Only part of the problem is Battling Accents Syndrome. Garbo, of course, has a Swedish accent. Go figure. Her father has a Swedish accent, too, of course. Her boyfriend has an Irish one. And Martha has a drunken one. And, essentially, there's our cast. I didn't actually need subtitles, but accents don't usually throw me much unless they're much thicker.
The Code and this movie debuted in the same year, though the Code would not be strictly enforced much for another four. This is very clearly a pre-Code movie, given its frank depiction of drunkenness and its . . . blatant references toward sex at the end of the movie that would give away the big secret.

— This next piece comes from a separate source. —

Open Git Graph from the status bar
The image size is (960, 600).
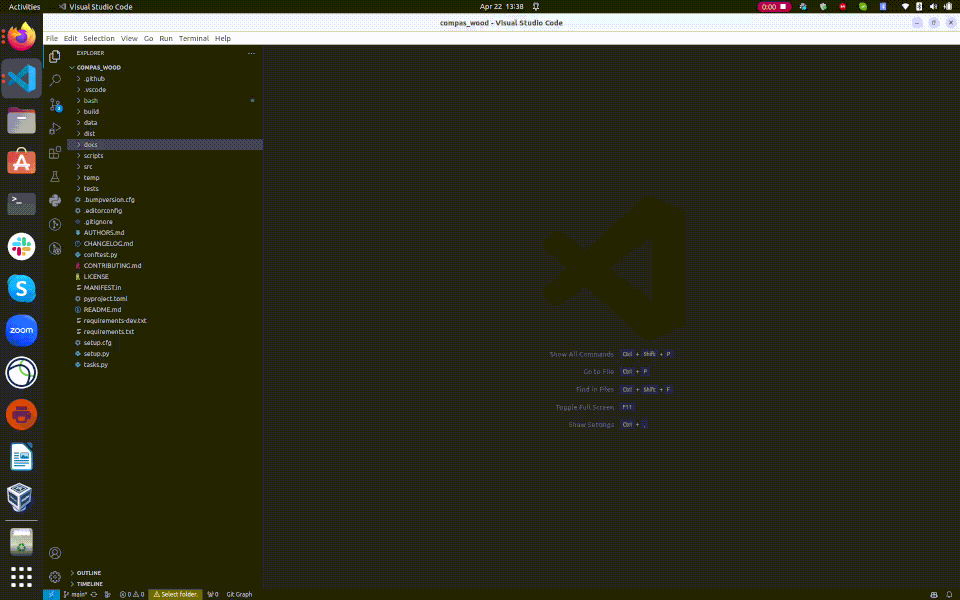[239, 594]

A scant five years later, this film could not have been made.
Which, I think, shows one of the great failings of the Code. The intention was to have every movie made be a movie you could see with your children, which is a ridiculous standard. You wouldn't take your child to see the play upon which this film is based, or indeed any Eugene O'Neill play. That would be foolish of you. Yet somehow, you'd never want to see a movie without your kids, apparently.
Much great literature is as great as it is because it explores more controversial themes. However, under the Code, those themes could not be so much as mentioned, much less portrayed onscreen for an hour and a half or two hours. The problems between Anna and her father and her boyfriend aren't innocent. They're rough and complicated, as are the people themselves. But the Code does not make allowances for that. According to the Code, we are all intended to be the Hardys, whose problems can be solved easily and quickly, in time for Andy to take his best girl out. (I guess. I've never actually seen an Andy Hardy movie.) It's not that the world back then was simpler. It's that complications weren't allowed on the screen.